# Practice Assignment: Understanding Distributions Through Sampling

** *This assignment is optional, and I encourage you to share your solutions with me and your peers in the discussion forums!* **


To complete this assignment, create a code cell that:
* Creates a number of subplots using the `pyplot subplots` or `matplotlib gridspec` functionality.
* Creates an animation, pulling between 100 and 1000 samples from each of the random variables (`x1`, `x2`, `x3`, `x4`) for each plot and plotting this as we did in the lecture on animation.
* **Bonus:** Go above and beyond and "wow" your classmates (and me!) by looking into matplotlib widgets and adding a widget which allows for parameterization of the distributions behind the sampling animations.


Tips:
* Before you start, think about the different ways you can create this visualization to be as interesting and effective as possible.
* Take a look at the histograms below to get an idea of what the random variables look like, as well as their positioning with respect to one another.
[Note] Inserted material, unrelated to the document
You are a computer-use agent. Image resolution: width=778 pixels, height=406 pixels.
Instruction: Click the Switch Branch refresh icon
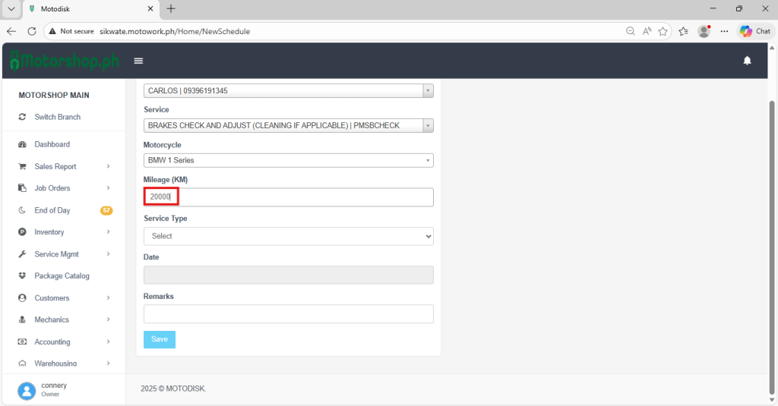coord(23,117)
This is just a guide, so be creative in how you lay things out!
* Try to keep the length of your animation reasonable (roughly between 10 and 30 seconds).

In [170]:
import matplotlib.pyplot as plt
import matplotlib.gridspec as gridspec
import mpl_toolkits.axes_grid1.inset_locator as mpl_il
import matplotlib.animation as animation
from matplotlib.widgets import Slider

import numpy as np
import scipy.stats as stats

%matplotlib notebook

# generate 4 random variables from the random, gamma, exponential, and uniform distributions
x1 = np.random.normal(-2.5, 1, 10000)
x2 = np.random.gamma(2, 1.5, 10000)
x3 = np.random.exponential(2, 10000)+7
x4 = np.random.uniform(14,20, 10000)

n1, n2 = 100, 1000

plt_names = ['Normal', 'Gamma', 'Exponential', 'Uniform']
plt_colors = ['blue', 'orange', 'green', 'red']
plt_colors_a = ['navy', 'darkgoldenrod', 'darkgreen', 'darkred']

ds = [x1, x2, x3, x4]

bins_me = [np.arange(np.floor(xi.min()), np.ceil(xi.max()),.5) for xi in ds]

In [166]:
fig2, ((ax1,ax2),(ax3,ax4)) = plt.subplots(2, 2, sharey='row', figsize=(12,6))

axs = [ax1,ax2,ax3,ax4]
amp_slider_ax  = fig2.add_axes([0.75, 0.95, 0.17, 0.03], axisbg='w')
samp = Slider(amp_slider_ax, 'Sample', 100, 1000, valinit=n1, valfmt='%0.0f')

bplt = []
for i, ax in enumerate(axs):
    bplt.append(mpl_il.inset_axes(ax, width='10%', height='100%', loc=5))
    bplt[i].axis('off')

<IPython.core.display.Javascript object>

In [167]:
# create the function that will do the plotting, where curr is the current frame
def update_a(curr):

    # check if animation is at the last frame, and if so, stop the animation a
    if curr >= n2/10:
        a.event_source.stop()
    

    for i, ax in enumerate(axs):
        h = ds[i][n1:n1+curr*10]
        hs = h[:]
        hs.sort()
        ax.clear()
        ax.hist(h, normed=True,\
                bins=bins_me[i], alpha=0.5,\
                color = plt_colors[i],\
               edgecolor='none')
        if curr > 2:
            bplt[i].clear()
            bplt[i].boxplot(h, whis='range')
            bplt[i].axis('off')
            
            hmean = np.mean(h)
            hstd = np.std(h)
            pdf = stats.norm.pdf(h, hmean, hstd)
            ax.plot(h, pdf, color = plt_colors_a[i])
            
            #bplt.margins(x=0.5)
        
        ax.set_title(plt_names[i])
        ax.set_ylim(0, .6)
        samp.set_val(n1+curr*10)
        ax.annotate('n={:}'.format(100+10*curr),\
                   (abs(.1*np.median(ax.get_xlim()))+ax.get_xlim()[0],\
                    .90*ax.get_ylim()[-1]))

In [168]:
aa = animation.FuncAnimation(fig2, update_a, interval=1)

In [169]:
fig2.subplots_adjust(top=0.88)
fig2.suptitle('Understanding Distributions\nThrough Sampling', fontsize=18)
multi = MultiCursor(fig2.canvas, axs, color='r', lw=1,
horizOn=False, vertOn=True)
plt.show()